Posted by Jörn Franke <jo...@gmail.com>.
You should not use the dataimporter. It is deprecated and will be removed soon. Please use an external script that reads from the database and then pushes the data in batches to Solr via the Services Solr provided. Alternatively you can use Apache ManifoldCF, Logstash or any other open source / commercial solution.

You will find any error messages in the Solr log.

> Am 06.03.2021 um 12:39 schrieb Anuj Bhargava <an...@gmail.com>:
> 
> I am having some problem importing data via dataimporter. I have a database
> (data_archive) containing records for the last 9 years. I am unable to
> import all the data via dataimporter. The solr stops. However, I can import
> data for the last 12 months and it takes around 20 minutes. How can I add
> all the data from the data_archive database and then just add new records
> that get added everyday in the data_archive database.
> 
> The script I am using is -
> 
> <entity name="data_archive" dataSource="ds8" pk="posting_id"
>      query="SELECT * FROM data_archive WHERE doc_date BETWEEN (CURDATE() -
> INTERVAL 12 MONTH) AND CURDATE()"
>      deltaImportQuery="SELECT * FROM data_archive
>        WHERE ID = '${dataimporter.delta.posting_id}' AND doc_date BETWEEN
> (CURDATE() - INTERVAL 12 MONTH) AND CURDATE()"
>      deltaQuery="SELECT posting_id FROM data_archive
>        WHERE last_modified > '${dataimporter.last_index_time}' AND
> doc_date BETWEEN (CURDATE() - INTERVAL 12 MONTH) AND CURDATE()">
>    </entity>
> 
> Can someone please modify the above script.
> 
> Regards,
> 
> Anuj

Re: Importing Data - Solr 8.0

Posted by dmitri maziuk <dm...@gmail.com>.
On 2021-03-06 5:38 AM, Anuj Bhargava wrote:

> How can I add
> all the data from the data_archive database and then just add new records
> that get added everyday in the data_archive database.

In a nustshell,

>        query="SELECT * FROM data_archive"

to import everything and

>        deltaImportQuery="SELECT * FROM data_archive
>          WHERE posting_id = '${dataimporter.delta.posting_id}'"

to import all "deltas".

To find the deltas, the docs example is

>        deltaQuery="SELECT posting_id FROM data_archive
>          WHERE last_modified > '${dataimporter.last_index_time}'"
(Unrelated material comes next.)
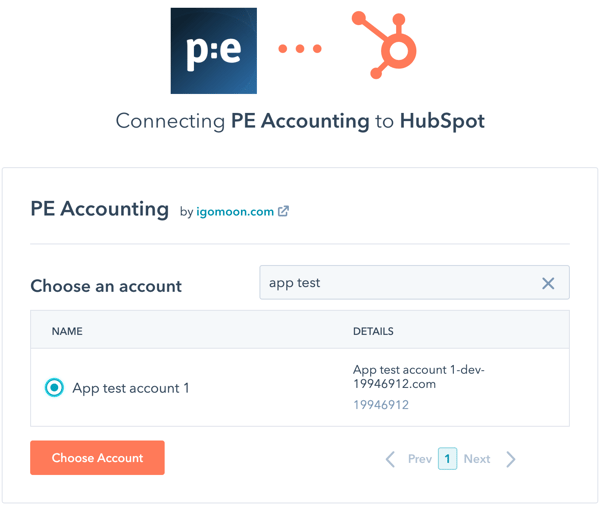Go to the Prev page
This screenshot has width=600, height=506.
[420, 459]
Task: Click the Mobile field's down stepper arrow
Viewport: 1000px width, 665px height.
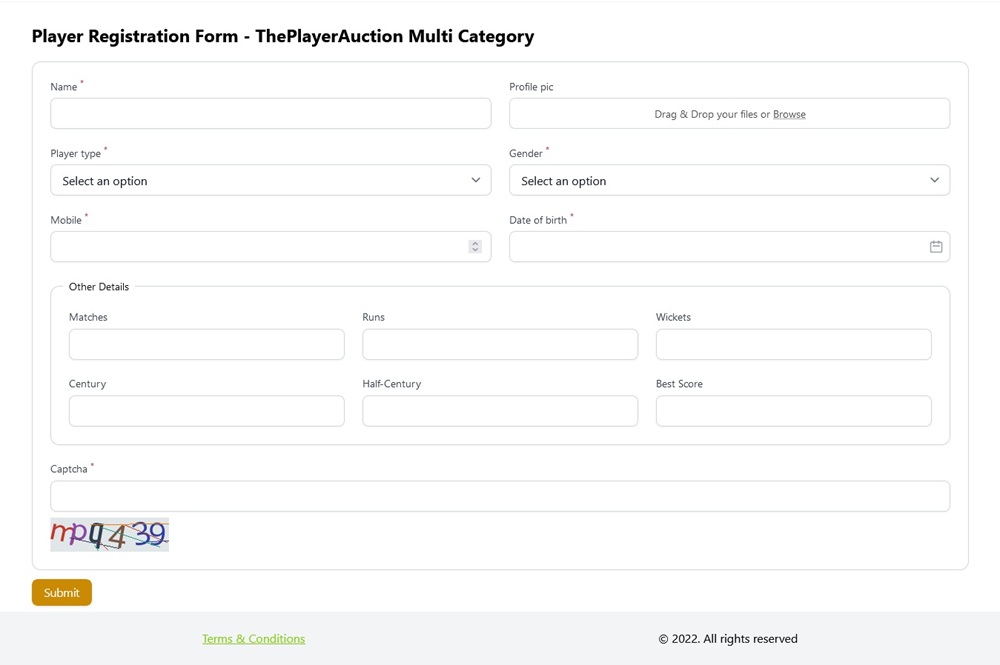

Note the key: posting_id in the last 2 queries, and of course you must 
have the last_modified column and have it populated properly for the 
deltaQuery to return something useful.

Dima

Re: Importing Data - Solr 8.0

Posted by Alexander Aristov <al...@gmail.com>.
Blind guess... You have OOM as you don't split to batches and want to
commit in one shot.

сб, 6 мар. 2021 г., 17:28 Shawn Heisey <ap...@elyograg.org>:

> On 3/6/2021 4:38 AM, Anuj Bhargava wrote:
> > I am having some problem importing data via dataimporter. I have a
> database
> > (data_archive) containing records for the last 9 years.
>
> What database software is that connecting to?  I'm assuming you get an
> error in the Solr log.  Can you share the entire text of that error?  It
> will be dozens of lines in length.
>
> Thanks,
> Shawn
>

Re: Importing Data - Solr 8.0

Posted by Shawn Heisey <ap...@elyograg.org>.
On 3/6/2021 4:38 AM, Anuj Bhargava wrote:
> I am having some problem importing data via dataimporter. I have a database
> (data_archive) containing records for the last 9 years.

What database software is that connecting to?  I'm assuming you get an 
error in the Solr log.  Can you share the entire text of that error?  It 
will be dozens of lines in length.

Thanks,
Shawn